I’m looking for advice on the most efficient workflow to:
Fix and standardize metadata using MusicBrainz Picard (or any other recommended tools)
Identify and safely remove duplicate files while keeping only one version of each song
Handle special cases like compilations, radio edits.
Automate the process as much as possible to avoid manually correcting thousands of files
Our goal is to end up with a clean, accurate, and professional library that’s ready for broadcasting, with minimal manual work.
Any tips, workflows, or plugin recommendations would be greatly appreciated!
Firstly, you need to decide whether this is going to be easy but time consuming, or extremely difficult and extremely time consuming.
- Are they albums or single tracks?
- What metadata do they currently have (inc. directory and file names as well as tags)?

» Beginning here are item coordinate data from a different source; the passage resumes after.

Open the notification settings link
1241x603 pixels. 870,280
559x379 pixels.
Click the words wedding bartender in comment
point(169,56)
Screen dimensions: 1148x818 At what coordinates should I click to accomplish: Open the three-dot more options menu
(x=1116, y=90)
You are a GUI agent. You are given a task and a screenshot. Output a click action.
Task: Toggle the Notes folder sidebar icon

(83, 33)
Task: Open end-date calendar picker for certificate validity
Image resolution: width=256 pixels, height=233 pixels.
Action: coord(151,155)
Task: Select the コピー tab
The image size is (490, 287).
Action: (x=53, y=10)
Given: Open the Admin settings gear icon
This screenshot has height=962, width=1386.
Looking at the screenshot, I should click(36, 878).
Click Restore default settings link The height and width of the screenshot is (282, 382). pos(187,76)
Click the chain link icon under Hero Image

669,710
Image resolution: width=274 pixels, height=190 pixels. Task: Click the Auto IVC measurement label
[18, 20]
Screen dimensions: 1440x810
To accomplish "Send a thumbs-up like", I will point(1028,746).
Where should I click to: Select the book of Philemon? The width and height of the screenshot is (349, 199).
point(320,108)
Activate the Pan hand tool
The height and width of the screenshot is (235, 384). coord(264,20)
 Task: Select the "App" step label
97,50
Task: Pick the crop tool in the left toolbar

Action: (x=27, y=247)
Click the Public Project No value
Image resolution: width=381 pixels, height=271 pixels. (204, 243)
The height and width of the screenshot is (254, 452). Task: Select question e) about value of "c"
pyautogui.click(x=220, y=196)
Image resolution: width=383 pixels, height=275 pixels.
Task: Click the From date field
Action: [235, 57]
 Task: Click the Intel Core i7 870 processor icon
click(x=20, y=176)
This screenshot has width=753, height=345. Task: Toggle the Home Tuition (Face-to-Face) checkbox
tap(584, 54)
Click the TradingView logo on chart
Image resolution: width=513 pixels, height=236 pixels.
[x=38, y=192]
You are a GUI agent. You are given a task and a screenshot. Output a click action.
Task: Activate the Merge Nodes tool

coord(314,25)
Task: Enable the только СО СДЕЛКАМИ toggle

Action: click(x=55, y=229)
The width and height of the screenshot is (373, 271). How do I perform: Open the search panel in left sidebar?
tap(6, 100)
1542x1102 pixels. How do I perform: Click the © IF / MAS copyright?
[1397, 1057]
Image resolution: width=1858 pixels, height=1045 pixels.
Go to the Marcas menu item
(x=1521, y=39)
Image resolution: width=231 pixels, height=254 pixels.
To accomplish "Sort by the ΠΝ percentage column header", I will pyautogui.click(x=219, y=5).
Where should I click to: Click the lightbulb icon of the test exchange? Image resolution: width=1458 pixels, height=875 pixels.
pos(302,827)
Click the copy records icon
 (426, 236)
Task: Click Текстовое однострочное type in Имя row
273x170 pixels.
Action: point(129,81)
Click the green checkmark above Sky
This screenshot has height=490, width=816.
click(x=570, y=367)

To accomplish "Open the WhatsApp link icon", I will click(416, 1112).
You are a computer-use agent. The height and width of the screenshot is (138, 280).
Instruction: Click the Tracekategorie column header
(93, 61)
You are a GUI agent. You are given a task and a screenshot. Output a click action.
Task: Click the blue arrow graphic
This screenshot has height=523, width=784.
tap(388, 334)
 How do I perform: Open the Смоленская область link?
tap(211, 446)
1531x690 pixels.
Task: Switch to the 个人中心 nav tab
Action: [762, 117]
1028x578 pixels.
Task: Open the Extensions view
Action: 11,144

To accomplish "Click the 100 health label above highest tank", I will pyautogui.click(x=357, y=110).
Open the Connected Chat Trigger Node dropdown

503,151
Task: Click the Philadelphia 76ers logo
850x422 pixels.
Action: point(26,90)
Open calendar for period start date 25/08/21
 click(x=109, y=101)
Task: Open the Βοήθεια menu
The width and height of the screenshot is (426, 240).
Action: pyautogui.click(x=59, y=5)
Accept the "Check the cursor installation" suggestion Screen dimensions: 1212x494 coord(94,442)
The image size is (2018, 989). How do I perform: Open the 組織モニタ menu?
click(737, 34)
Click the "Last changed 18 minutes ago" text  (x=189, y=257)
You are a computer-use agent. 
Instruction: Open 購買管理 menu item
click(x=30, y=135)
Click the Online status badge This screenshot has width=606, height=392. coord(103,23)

If you have full album releases, already grouped into directories with half decent names and perhaps some tags as well, then Picard can probably make a decent guess and correcting the guess if it gets it wrong won’t be too difficult. Use the Cluster and Lookup workflow described in the documentation.
But if they are random tracks unnamed, no tags etc. then Picard will need to fingerprint each track and make a guess based on that, and you might be old and grey before you finish (assuming, that is, that as a Chief Engineer you aren’t already old and grey). Use the Scan workflow described in the documentation or try to source CDs and rip them anew (and perhaps at a higher bitrate).
Picard doesn’t do deduplication - but if you set it up right it will put the duplicates in the same directories and you can e.g. search for files with (1) in the name or simply eyeball the directories.
You will need to set up a decent file naming script to give structure to your library. For the purposes of deduplicating you might want to add the bitrate so that you can delete the lower bitrate version.
3 Likes